Activity. Please copy every line of the data in which the string "agent" appears.

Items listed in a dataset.
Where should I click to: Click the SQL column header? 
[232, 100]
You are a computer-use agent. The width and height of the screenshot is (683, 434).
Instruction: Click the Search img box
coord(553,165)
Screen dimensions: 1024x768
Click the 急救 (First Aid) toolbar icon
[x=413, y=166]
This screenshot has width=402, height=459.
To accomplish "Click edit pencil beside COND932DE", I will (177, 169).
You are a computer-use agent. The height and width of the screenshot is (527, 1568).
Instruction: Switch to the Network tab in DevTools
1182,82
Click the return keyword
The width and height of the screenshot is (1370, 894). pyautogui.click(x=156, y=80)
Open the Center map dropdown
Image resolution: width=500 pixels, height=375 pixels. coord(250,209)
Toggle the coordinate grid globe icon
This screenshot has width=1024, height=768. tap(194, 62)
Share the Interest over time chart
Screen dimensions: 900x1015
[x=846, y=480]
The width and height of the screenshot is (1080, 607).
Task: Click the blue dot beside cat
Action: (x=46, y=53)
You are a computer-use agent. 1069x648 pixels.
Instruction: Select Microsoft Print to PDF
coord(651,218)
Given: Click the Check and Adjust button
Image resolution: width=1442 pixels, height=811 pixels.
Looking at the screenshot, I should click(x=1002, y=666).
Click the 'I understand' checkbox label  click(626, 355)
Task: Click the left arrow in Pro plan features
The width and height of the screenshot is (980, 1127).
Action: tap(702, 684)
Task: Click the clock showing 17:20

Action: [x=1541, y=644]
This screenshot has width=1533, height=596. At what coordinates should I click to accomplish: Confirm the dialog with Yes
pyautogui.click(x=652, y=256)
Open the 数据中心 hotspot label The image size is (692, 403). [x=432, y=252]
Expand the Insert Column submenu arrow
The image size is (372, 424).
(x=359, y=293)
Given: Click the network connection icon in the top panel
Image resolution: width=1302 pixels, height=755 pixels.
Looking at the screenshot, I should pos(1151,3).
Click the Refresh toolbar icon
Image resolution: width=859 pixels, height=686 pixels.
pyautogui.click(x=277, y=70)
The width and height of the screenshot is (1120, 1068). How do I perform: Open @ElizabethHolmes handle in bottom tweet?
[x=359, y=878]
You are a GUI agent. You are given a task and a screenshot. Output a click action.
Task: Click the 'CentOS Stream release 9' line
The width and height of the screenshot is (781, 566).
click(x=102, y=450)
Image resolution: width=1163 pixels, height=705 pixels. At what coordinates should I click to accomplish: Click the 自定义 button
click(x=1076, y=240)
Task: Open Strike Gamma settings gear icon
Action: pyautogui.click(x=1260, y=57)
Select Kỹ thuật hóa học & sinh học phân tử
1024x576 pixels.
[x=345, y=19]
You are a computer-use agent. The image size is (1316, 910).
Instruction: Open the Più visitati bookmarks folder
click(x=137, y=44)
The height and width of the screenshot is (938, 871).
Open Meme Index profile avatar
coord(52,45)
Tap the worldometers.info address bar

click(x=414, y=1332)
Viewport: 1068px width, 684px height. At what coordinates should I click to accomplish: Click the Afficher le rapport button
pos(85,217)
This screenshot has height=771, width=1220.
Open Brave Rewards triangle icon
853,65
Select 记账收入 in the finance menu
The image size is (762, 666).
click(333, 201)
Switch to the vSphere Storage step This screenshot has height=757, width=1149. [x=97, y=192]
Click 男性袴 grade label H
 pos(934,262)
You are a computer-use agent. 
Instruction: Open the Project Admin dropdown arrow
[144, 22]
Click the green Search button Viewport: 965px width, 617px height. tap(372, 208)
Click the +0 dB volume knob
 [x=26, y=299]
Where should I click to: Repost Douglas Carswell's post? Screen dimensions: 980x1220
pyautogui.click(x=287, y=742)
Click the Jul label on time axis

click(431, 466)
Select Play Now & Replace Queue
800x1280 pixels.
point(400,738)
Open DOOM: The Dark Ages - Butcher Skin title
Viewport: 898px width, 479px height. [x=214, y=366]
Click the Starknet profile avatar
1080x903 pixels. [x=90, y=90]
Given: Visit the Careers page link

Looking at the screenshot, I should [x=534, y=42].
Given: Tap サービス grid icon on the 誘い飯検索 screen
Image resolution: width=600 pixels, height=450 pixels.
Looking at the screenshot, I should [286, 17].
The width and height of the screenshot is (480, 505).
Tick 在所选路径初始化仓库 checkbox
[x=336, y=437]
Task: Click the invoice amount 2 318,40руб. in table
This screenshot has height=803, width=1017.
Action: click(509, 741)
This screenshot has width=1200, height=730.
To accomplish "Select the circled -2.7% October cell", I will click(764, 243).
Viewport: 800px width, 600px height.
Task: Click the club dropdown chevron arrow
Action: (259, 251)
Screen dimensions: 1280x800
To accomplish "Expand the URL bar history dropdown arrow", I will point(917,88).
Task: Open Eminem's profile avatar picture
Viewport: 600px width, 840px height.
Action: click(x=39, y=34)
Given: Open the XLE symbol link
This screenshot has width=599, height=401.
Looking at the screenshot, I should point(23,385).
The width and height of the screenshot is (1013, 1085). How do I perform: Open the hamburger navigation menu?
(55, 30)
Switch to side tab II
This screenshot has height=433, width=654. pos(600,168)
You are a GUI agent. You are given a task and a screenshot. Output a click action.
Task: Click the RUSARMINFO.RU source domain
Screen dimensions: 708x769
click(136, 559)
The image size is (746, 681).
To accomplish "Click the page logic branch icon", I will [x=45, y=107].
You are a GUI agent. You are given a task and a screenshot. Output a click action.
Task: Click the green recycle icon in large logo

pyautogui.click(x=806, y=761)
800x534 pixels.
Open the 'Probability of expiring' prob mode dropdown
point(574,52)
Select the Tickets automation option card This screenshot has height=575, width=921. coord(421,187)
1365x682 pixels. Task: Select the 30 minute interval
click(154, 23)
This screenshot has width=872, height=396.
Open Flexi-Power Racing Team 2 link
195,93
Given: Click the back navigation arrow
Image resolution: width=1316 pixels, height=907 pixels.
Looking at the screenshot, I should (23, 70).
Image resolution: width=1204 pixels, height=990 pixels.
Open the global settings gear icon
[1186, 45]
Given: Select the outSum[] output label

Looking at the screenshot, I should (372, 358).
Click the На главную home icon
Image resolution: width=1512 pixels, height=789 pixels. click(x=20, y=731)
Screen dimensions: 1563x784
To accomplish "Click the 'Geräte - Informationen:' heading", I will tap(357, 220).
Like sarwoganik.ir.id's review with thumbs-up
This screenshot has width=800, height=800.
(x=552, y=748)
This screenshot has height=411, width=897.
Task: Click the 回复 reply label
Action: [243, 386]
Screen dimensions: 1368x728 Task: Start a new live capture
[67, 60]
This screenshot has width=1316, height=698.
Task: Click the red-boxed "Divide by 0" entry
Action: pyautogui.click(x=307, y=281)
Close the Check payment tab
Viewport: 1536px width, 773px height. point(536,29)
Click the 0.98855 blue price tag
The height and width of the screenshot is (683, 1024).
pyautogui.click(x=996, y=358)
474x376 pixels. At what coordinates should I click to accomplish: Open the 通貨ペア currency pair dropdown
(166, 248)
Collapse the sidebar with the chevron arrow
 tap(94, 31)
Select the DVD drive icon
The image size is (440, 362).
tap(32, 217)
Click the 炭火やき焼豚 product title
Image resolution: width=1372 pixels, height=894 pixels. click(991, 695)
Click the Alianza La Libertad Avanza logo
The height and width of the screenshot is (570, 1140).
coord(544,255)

Reply to the exercise.
You are a computer-use agent. The width and height of the screenshot is (683, 434).
You are a computer-use agent. The height and width of the screenshot is (527, 1568).
You are a computer-use agent. 1069x648 pixels.
You are a GUI agent. You are given a task and a screenshot. Output a click action.
You are a computer-use agent. The image size is (1316, 910).
You are a computer-use agent. 
You are a GUI agent. You are given a task and a screenshot. Output a click action.
You are a GUI agent. You are given a task and a screenshot. Output a click action.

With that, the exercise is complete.